I'm wondering if anyone can point me to a way to get back into standby mode so that my log shipping can continue / I can get in to check the db without killing log shipping.
My concern is the database is log shipped from a 3rd party and getting it set up was painful so trying to get help to maximise my chance of successful recovery (am investigating the cause and logs that we've got around that & it's mitigation).
Thank you.
October 12, 2017 at 2:53 am
No I didn't mean to post this twice, after the "loading" message it looked like nothing had happened so I pressed the button again and now there are 2!

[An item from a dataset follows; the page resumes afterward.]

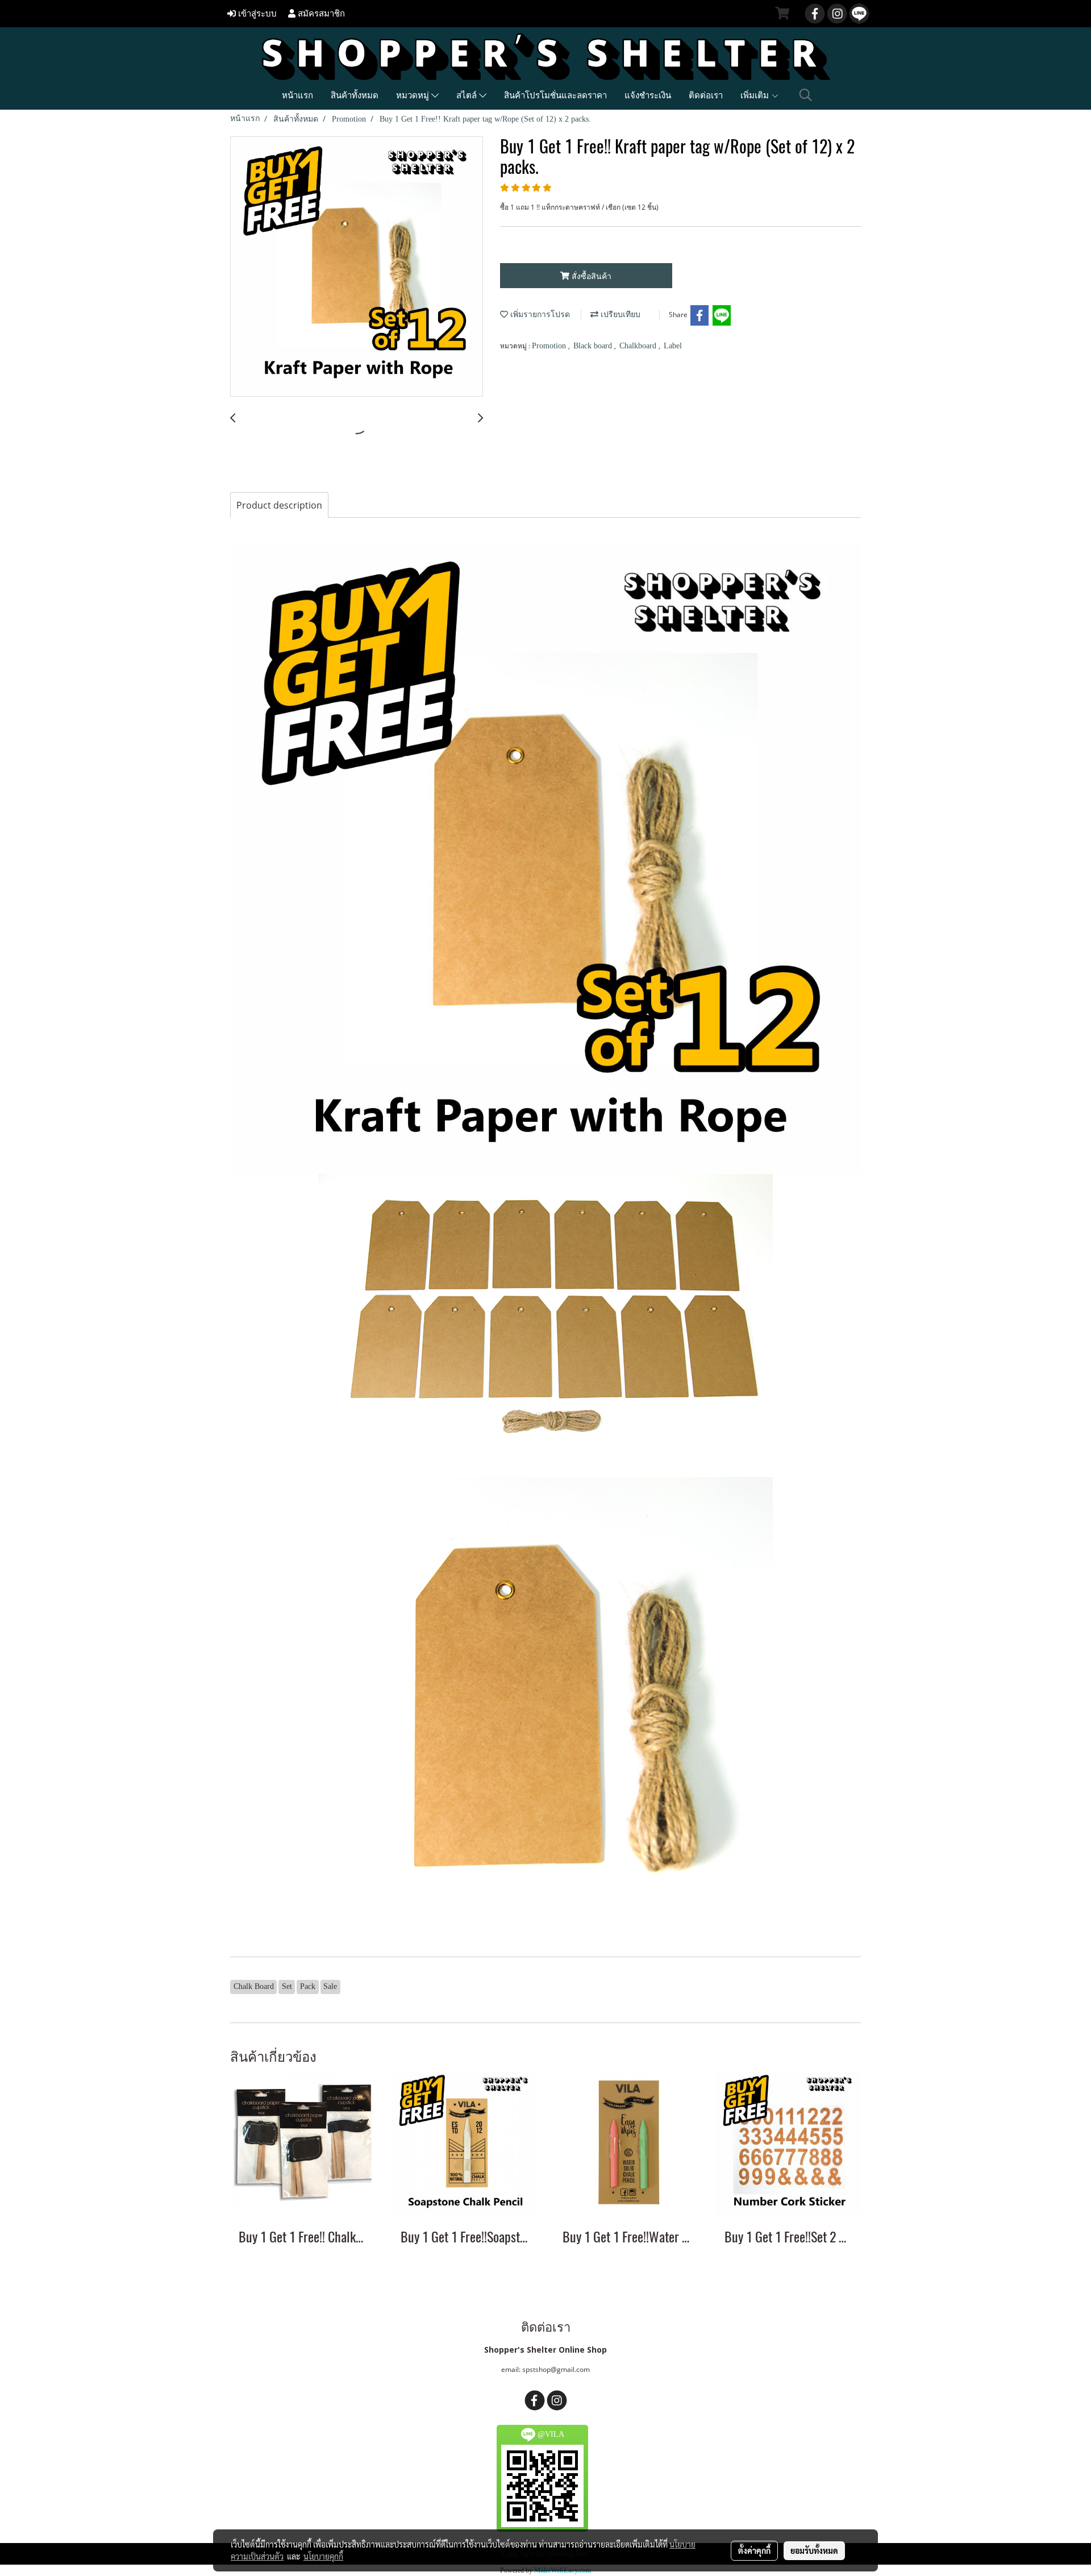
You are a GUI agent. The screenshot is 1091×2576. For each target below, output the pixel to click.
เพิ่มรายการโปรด (539, 314)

October 12, 2017 at 3:05 am
I'm guessing one of the log restores failed. Have you looked back through the logs to see what happened?
John
October 12, 2017 at 3:20 am
The log recovery completes a "writing checkpoint" entry and then I get a memory dump and a severity 16 assertion alert (which when I try to paste this reply closes so attached) - 3 google results top of which is Paul Randal saying it's a bug call Microsoft & not a great option on 2008R2.
I have exhausted the infrastructure "did something panic / die" discussion and just checking all my other bases to see if everything is looking fine and it might have just been a wobble (fingers crossed!).
Pretty much any other database we could solve but this one because it is log shipped and restarting will be so painful it's identifying how I am most likely to be able to resolve the suspect issue without then preventing continuation of log shipping.
Thanks
Chris
October 12, 2017 at 3:42 am
Chris
I suspect this isn't going to be recoverable, especially if it's down to a Microsoft bug. You could spend days trying to sort it out, or just get in touch with the third party now and look to reinitialise the log shipping. Maybe you could ask them to script everything out so that it's easier next time you need to do this?
John
October 12, 2017 at 3:44 am
Thanks - that's my suspicion too, it's not the hassle of getting log shipping running, it's the transfer of data that was truly painful & the head stomping that comes from on high because they haven't got the data they want the moment they want it 🙂
November 14, 2017 at 3:09 am
Just in case it is of interest to anyone else, I did finally solve this problem and have had a repeat and resolved again.
The fix at the time was to reset the suspect flag, restart the instance and restore the next tlog file. It seems that the failure is actually occurring during the final stages of restore and may relate to the log shipping being a third party routine that is running as a remote stored proc and being timed out.